Another week in the books. I still need to figure out how to remind myself that reconsideration is not a bad thing. In very basic military operations, as a leader, you conduct an After-Action Review (AAR) after you’ve finished what you planned to do.
If you have no plan, nobody can ever analyze how you performed.
Where I am, lately, though is reconsidering my initial reactions to news items and ads I’ve seen or heard lately.
My initial reaction was, “you chose to live/work there.” That was quickly followed with a variation on the “Learn To Code” meme.
I shouldn’t think that way. The bigger issue is government force to compel compliance with measures taken to address a virus that has a very low fatality rate.
The numbers are presented here. If you’re under the age of 50, doing some quick math, the fatality rate of the virus is 0.02%.
For people over 70, even, the fatality rate is less than six percent.
Trust the science!!1!
Yes, also, do the math.
I’ve said before that I expect that I will probably catch this virus at some point.
I have as much concern about it killing me as I do about dying from a laundry list of other inane things. As the weather gets cold, if I find myself in a place that often serves raw oysters, I might eat some.
The next thing I’m reconsidering is writing off individuals who make misguided political endorsements. There’s been a commercial running here in Virginia in support of Terry McAuliffe, you know, the man responsible for state troopers dying because of actions taken by his party’s local officials in Charlottesville in 2017.
There is a doctor, Joseph Sakran, who’s appearing in TV commercials in support of McAuliffe.
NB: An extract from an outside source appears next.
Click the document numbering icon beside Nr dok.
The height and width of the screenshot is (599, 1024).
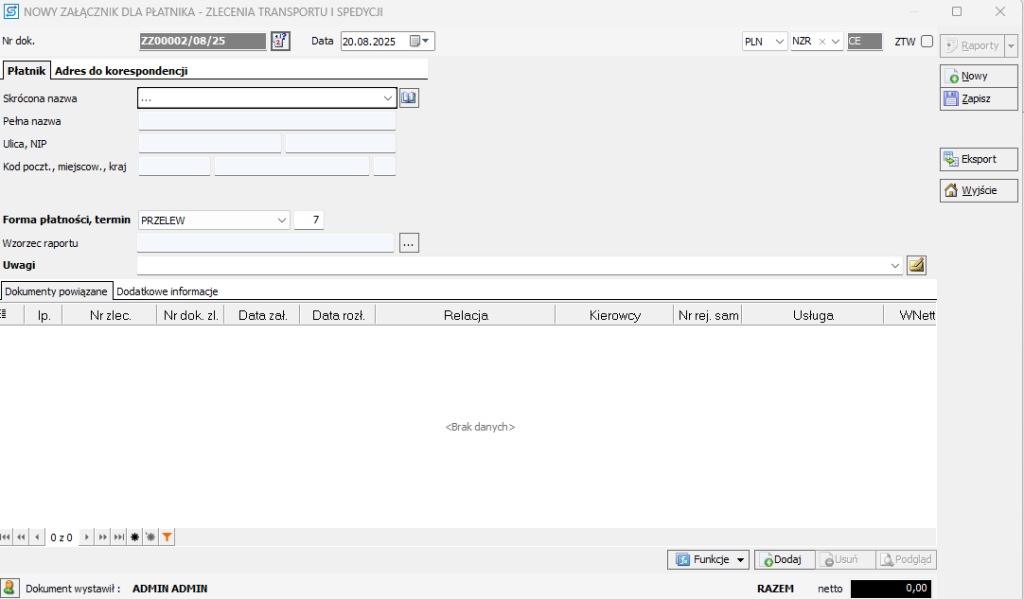[280, 41]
My initial reaction was, “can I figure out a way that this guy never treats me?”
In spite of hand motions that are almost as strange as Carey Wedler’s, I shouldn’t just write him off for having incredibly incorrect conclusions about politics.
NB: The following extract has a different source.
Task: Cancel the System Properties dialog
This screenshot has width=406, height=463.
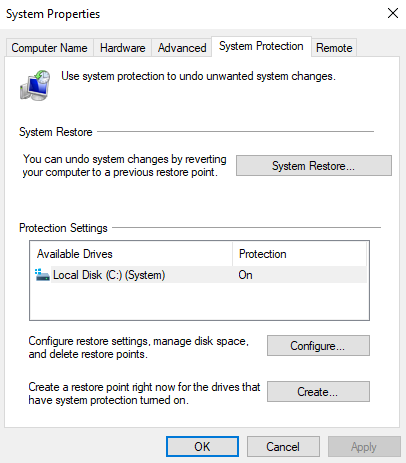Action: 283,447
What he’s doing with these sorts of ads, and I understand that strategy was very effective for President Biden last year, is a form of Argument From Authority, which is a logical fallacy. (Another good take on that is here….)
Doctors used to also recommend Lucky Strikes.
Doing the AAR on that, did a doctor’s recommendation actually help anybody by leading them to choose Lucky Strikes?
I wonder how much advertising might be nullified if advertisers avoided use of those fallacies.